How will we keep going? How do we?
But she hasn’t finished: ‘This human being we offer to the world, the one we brush up and put on show – I mean, look at me! How do I get up in the morning? Well, sometimes I don’t.’
And then, by the ticket machine, she starts a list, (which I abbreviate) to explain what assaults this scrap of desperate flesh.
She is shocked by war without mercy
Fearful of the bomb
Frightened by the bloody price of everything
Anniversaries of loss, so many
Anxious as hell for the planet
Broken by a family feud
Disappointed with friends
Uncertain about work
Sick at unfairness, ‘you wouldn’t believe!’
Hurt by a neighbour
Powerless over politics
‘If I let all that lot in, I’d drown in the flood.’ We’re through the ticket barrier now. ‘I would break and snap – game over for this scrap of flesh. It cannot be carried; not by anyone.’

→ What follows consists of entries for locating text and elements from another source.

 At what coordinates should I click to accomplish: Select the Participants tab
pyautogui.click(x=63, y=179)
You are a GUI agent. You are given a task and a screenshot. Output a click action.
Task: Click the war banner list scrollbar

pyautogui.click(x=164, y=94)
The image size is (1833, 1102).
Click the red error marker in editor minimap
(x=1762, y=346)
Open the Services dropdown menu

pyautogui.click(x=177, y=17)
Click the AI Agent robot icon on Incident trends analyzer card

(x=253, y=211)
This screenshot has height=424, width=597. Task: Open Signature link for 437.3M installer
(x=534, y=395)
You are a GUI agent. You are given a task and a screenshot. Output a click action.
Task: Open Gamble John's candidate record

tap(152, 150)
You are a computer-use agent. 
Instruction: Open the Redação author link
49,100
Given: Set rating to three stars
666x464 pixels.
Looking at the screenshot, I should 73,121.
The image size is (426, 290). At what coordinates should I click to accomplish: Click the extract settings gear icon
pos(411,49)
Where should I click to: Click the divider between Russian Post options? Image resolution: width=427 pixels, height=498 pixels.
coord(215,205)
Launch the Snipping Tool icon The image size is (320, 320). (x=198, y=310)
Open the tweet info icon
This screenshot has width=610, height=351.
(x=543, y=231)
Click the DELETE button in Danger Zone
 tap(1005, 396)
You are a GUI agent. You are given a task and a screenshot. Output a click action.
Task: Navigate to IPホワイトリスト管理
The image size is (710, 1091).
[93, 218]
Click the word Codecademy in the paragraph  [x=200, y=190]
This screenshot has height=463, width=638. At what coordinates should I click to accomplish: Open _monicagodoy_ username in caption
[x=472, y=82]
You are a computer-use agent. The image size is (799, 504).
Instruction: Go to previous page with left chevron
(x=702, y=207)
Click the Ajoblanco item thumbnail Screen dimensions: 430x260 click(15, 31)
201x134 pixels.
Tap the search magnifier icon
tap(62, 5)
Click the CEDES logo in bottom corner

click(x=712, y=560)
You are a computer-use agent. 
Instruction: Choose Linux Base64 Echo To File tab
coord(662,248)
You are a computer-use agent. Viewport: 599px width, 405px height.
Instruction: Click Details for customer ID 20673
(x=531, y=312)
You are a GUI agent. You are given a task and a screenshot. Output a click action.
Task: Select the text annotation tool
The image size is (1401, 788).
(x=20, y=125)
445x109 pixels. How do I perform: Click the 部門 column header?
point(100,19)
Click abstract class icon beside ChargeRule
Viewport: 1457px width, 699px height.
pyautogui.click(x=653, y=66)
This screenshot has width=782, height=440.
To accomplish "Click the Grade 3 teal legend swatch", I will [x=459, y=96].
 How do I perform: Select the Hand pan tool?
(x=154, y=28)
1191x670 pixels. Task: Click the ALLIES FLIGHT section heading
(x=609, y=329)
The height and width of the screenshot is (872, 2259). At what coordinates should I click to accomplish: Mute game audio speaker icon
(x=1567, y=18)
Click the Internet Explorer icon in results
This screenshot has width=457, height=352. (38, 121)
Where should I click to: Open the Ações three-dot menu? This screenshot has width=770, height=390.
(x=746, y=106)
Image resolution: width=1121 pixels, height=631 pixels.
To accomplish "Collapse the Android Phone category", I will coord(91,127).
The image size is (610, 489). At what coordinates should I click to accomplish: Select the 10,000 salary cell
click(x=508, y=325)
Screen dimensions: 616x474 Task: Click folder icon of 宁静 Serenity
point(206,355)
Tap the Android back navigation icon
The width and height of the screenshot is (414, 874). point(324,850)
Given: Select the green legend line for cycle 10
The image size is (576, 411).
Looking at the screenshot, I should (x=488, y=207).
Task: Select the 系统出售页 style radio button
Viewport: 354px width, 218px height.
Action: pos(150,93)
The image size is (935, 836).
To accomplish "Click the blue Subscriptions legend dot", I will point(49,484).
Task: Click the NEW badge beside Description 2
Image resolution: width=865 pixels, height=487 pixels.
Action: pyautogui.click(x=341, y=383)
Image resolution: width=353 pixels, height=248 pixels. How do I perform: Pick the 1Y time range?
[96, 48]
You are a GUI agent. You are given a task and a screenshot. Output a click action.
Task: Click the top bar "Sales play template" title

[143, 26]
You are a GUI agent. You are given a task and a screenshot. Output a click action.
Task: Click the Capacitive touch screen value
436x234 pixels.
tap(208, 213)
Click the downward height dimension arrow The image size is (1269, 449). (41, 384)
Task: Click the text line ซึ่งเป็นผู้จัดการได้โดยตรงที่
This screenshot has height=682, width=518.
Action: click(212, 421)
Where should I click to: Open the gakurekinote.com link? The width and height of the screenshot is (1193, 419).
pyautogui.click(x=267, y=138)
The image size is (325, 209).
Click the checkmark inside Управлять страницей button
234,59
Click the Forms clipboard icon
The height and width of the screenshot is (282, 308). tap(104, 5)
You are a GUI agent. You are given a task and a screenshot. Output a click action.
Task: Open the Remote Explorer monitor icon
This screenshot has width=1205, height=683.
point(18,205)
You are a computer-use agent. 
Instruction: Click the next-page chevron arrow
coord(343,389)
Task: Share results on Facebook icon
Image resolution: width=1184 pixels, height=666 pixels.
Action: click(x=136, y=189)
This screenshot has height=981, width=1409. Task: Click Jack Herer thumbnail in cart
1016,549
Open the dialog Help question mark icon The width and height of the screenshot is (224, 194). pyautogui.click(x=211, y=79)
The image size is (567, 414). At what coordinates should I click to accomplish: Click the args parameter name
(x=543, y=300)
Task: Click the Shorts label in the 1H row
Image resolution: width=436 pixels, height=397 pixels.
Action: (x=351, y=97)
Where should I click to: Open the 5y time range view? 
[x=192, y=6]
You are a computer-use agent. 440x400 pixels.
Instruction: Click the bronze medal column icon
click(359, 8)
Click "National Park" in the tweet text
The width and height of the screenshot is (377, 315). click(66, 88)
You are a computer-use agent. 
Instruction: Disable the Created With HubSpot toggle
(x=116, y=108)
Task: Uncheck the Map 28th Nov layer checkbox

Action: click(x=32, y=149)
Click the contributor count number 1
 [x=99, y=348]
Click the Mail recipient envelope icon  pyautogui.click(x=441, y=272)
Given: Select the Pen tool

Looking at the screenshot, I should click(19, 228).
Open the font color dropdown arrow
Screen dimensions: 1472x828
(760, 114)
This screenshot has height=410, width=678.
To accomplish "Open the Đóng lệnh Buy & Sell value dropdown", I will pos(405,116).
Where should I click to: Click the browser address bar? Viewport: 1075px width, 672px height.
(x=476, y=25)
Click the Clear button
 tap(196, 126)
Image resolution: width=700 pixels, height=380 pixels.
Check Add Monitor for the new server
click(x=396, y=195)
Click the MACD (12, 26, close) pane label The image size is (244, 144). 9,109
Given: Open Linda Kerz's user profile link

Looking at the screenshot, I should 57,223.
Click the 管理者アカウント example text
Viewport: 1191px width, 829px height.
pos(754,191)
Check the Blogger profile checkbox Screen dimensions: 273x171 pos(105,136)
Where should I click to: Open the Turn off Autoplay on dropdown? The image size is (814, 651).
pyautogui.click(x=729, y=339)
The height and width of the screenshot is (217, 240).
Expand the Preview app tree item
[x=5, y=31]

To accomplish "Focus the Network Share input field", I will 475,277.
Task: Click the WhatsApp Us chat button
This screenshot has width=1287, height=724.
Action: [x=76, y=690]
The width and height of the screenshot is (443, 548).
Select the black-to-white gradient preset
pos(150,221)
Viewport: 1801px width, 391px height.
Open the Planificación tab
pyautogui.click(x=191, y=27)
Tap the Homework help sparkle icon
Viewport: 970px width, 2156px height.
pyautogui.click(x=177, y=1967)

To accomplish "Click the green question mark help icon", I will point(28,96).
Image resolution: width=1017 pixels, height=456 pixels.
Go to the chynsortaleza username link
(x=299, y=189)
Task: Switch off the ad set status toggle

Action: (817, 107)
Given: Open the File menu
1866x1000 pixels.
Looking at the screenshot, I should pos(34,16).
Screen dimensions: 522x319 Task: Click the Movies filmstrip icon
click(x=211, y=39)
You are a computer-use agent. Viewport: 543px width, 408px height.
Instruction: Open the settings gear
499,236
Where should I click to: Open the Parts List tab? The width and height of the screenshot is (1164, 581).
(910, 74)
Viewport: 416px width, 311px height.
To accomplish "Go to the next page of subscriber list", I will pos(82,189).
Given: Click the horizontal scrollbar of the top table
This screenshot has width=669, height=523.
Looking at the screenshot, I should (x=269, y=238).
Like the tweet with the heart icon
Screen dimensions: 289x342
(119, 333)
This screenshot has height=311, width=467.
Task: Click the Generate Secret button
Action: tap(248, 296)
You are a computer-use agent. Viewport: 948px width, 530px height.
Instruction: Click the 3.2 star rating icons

I see her point; it’s all too much for our frail selves. I wonder how I carry on sometimes, this little scrap of flesh I call me. I wonder how peace arrives; how peace can ever arrive.
And so, as we arrive on the platform, I ask my new friend how she survives.
‘I let go of it all.’
‘Really?’ Surprised.
‘Do what I can, obviously. Do what I can. Walk as kind as I can; speak with my heart and from my heart, very important.’ Her train pulls in. ‘Water the tulips, gaze on the moon – and then yes, bloody let go of it all. It’s not as if I’m the messiah.’
Though as her train pulls out, she smiles and I sense she’s not unrelated.